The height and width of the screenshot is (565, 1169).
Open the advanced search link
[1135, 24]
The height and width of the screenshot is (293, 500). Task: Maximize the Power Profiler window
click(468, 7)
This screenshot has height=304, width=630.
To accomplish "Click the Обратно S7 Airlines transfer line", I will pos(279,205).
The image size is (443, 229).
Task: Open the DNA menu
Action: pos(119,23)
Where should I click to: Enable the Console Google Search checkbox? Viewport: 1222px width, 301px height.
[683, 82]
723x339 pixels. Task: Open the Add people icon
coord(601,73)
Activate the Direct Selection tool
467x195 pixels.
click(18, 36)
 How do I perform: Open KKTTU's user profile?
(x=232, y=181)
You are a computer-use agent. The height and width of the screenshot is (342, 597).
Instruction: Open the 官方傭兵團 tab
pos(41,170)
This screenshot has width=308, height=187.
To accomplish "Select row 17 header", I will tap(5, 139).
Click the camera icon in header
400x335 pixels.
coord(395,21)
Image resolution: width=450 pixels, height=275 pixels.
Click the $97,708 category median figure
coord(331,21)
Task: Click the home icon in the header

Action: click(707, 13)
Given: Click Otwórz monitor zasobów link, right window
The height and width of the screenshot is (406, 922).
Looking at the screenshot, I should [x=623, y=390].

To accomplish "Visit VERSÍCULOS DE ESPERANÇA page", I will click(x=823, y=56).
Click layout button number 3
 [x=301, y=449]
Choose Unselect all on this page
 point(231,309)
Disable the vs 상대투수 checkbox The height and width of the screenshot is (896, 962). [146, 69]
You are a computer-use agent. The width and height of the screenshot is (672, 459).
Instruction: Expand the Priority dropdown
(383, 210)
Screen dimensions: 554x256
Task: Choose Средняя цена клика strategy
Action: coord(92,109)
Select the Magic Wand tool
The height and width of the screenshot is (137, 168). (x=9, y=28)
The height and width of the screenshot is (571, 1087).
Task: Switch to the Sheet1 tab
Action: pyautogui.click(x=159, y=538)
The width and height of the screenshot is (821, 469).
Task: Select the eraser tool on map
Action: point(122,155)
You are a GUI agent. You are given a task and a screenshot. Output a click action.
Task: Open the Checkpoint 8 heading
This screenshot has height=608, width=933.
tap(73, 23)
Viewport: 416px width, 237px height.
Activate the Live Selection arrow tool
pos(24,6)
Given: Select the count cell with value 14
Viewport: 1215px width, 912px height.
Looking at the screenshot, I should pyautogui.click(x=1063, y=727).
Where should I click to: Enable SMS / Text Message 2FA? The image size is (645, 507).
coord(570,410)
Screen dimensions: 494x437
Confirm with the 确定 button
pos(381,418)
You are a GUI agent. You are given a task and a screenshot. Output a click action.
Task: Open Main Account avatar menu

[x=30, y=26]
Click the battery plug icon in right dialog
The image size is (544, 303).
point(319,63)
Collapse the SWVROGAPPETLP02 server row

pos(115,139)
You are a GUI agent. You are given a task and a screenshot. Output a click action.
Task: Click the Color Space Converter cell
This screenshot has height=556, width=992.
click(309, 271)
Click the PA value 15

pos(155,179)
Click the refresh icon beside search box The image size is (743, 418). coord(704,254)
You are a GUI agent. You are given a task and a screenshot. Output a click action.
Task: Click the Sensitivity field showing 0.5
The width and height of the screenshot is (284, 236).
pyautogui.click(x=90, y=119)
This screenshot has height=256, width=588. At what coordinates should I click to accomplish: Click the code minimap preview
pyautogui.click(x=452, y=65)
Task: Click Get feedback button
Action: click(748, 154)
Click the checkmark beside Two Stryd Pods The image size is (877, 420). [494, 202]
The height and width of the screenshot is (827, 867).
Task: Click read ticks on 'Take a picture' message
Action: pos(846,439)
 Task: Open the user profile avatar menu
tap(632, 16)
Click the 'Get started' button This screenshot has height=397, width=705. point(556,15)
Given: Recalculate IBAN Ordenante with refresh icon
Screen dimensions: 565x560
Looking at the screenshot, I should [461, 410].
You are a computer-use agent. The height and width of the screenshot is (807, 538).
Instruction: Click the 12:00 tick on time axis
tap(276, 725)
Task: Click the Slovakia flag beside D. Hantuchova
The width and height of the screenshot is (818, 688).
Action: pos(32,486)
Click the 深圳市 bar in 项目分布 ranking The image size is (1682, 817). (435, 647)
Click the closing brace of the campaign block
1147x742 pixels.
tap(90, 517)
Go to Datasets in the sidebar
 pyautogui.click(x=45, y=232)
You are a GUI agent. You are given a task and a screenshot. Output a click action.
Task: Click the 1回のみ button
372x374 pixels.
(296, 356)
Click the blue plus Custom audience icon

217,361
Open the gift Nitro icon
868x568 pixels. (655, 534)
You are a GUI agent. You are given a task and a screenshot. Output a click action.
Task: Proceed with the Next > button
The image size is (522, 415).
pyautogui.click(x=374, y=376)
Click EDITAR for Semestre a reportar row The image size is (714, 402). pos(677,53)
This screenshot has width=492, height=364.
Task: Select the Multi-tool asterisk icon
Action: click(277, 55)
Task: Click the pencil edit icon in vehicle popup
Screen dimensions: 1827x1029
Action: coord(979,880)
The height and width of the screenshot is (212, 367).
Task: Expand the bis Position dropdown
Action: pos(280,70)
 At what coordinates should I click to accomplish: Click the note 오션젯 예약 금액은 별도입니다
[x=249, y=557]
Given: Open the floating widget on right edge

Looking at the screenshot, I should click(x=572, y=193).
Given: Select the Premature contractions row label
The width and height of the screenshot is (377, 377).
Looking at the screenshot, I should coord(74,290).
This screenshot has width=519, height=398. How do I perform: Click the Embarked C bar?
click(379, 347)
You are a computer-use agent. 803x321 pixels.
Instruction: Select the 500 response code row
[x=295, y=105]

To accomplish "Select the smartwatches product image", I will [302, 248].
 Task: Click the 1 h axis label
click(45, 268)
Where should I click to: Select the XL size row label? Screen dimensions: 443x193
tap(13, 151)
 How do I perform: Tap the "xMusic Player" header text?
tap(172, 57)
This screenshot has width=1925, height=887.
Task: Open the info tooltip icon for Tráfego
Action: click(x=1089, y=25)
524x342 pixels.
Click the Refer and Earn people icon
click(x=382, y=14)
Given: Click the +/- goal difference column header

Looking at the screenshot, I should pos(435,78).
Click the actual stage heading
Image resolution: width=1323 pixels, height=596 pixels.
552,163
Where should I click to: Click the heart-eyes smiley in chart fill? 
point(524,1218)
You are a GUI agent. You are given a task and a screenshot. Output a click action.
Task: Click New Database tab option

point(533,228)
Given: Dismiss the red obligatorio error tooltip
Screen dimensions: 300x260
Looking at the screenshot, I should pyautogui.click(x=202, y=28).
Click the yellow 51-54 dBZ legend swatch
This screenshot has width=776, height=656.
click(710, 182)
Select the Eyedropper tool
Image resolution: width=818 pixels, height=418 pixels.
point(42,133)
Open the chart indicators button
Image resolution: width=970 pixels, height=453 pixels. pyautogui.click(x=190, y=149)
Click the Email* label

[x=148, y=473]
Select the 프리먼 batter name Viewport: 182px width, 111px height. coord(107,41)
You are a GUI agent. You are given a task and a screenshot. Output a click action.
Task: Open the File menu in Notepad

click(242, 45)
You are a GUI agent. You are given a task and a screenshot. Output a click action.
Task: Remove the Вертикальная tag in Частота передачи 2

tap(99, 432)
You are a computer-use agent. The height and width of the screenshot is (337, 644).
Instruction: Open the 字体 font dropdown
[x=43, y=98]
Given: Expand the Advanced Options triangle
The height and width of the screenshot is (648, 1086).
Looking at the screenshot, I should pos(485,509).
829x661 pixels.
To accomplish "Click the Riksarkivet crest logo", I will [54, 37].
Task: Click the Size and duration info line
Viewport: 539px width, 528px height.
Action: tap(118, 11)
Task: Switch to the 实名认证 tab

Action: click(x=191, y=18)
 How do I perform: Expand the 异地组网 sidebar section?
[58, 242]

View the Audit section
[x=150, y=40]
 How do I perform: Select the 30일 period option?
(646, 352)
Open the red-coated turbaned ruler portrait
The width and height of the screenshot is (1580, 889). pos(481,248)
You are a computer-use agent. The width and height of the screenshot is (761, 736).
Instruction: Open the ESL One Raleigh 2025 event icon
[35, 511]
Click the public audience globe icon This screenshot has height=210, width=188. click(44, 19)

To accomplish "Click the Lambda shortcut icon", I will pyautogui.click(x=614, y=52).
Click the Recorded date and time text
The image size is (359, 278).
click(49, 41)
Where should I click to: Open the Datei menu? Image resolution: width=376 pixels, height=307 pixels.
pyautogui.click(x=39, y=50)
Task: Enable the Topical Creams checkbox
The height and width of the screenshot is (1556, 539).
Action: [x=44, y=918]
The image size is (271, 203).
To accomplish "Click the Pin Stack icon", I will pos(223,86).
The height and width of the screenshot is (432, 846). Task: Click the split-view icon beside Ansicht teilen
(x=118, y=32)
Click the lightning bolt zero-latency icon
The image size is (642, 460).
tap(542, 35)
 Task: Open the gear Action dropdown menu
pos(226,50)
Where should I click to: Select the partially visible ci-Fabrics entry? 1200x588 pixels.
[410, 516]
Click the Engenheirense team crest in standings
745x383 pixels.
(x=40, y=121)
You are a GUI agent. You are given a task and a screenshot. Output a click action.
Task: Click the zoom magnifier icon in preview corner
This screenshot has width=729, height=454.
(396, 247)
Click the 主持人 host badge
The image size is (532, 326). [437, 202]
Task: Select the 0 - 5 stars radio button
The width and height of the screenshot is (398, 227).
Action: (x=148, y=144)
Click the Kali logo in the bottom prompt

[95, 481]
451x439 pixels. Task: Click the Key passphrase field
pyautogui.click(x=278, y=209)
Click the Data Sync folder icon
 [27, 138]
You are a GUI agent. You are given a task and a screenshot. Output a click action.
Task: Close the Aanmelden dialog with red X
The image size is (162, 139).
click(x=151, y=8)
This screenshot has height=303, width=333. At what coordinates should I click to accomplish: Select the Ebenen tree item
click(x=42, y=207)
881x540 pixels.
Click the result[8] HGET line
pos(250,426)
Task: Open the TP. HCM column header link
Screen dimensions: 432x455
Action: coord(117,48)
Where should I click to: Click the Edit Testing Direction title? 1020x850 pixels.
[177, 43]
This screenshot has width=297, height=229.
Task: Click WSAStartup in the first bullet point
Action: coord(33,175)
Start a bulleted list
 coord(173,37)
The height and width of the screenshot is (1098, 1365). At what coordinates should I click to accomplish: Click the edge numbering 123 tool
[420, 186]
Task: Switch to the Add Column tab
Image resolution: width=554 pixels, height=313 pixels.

********

## DIRECTIONS FOR THIS TASK
Repeat, exactly as they stand above, the lines from the line with "Click the refresh" to the line with "Given: Recalculate IBAN", both lines included.

## ANSWER SPACE
Click the refresh icon beside search box The image size is (743, 418). coord(704,254)
You are a GUI agent. You are given a task and a screenshot. Output a click action.
Task: Click the Sensitivity field showing 0.5
The width and height of the screenshot is (284, 236).
pyautogui.click(x=90, y=119)
This screenshot has height=256, width=588. At what coordinates should I click to accomplish: Click the code minimap preview
pyautogui.click(x=452, y=65)
Task: Click Get feedback button
Action: click(748, 154)
Click the checkmark beside Two Stryd Pods The image size is (877, 420). [494, 202]
The height and width of the screenshot is (827, 867).
Task: Click read ticks on 'Take a picture' message
Action: pos(846,439)
 Task: Open the user profile avatar menu
tap(632, 16)
Click the 'Get started' button This screenshot has height=397, width=705. point(556,15)
Given: Recalculate IBAN Ordenante with refresh icon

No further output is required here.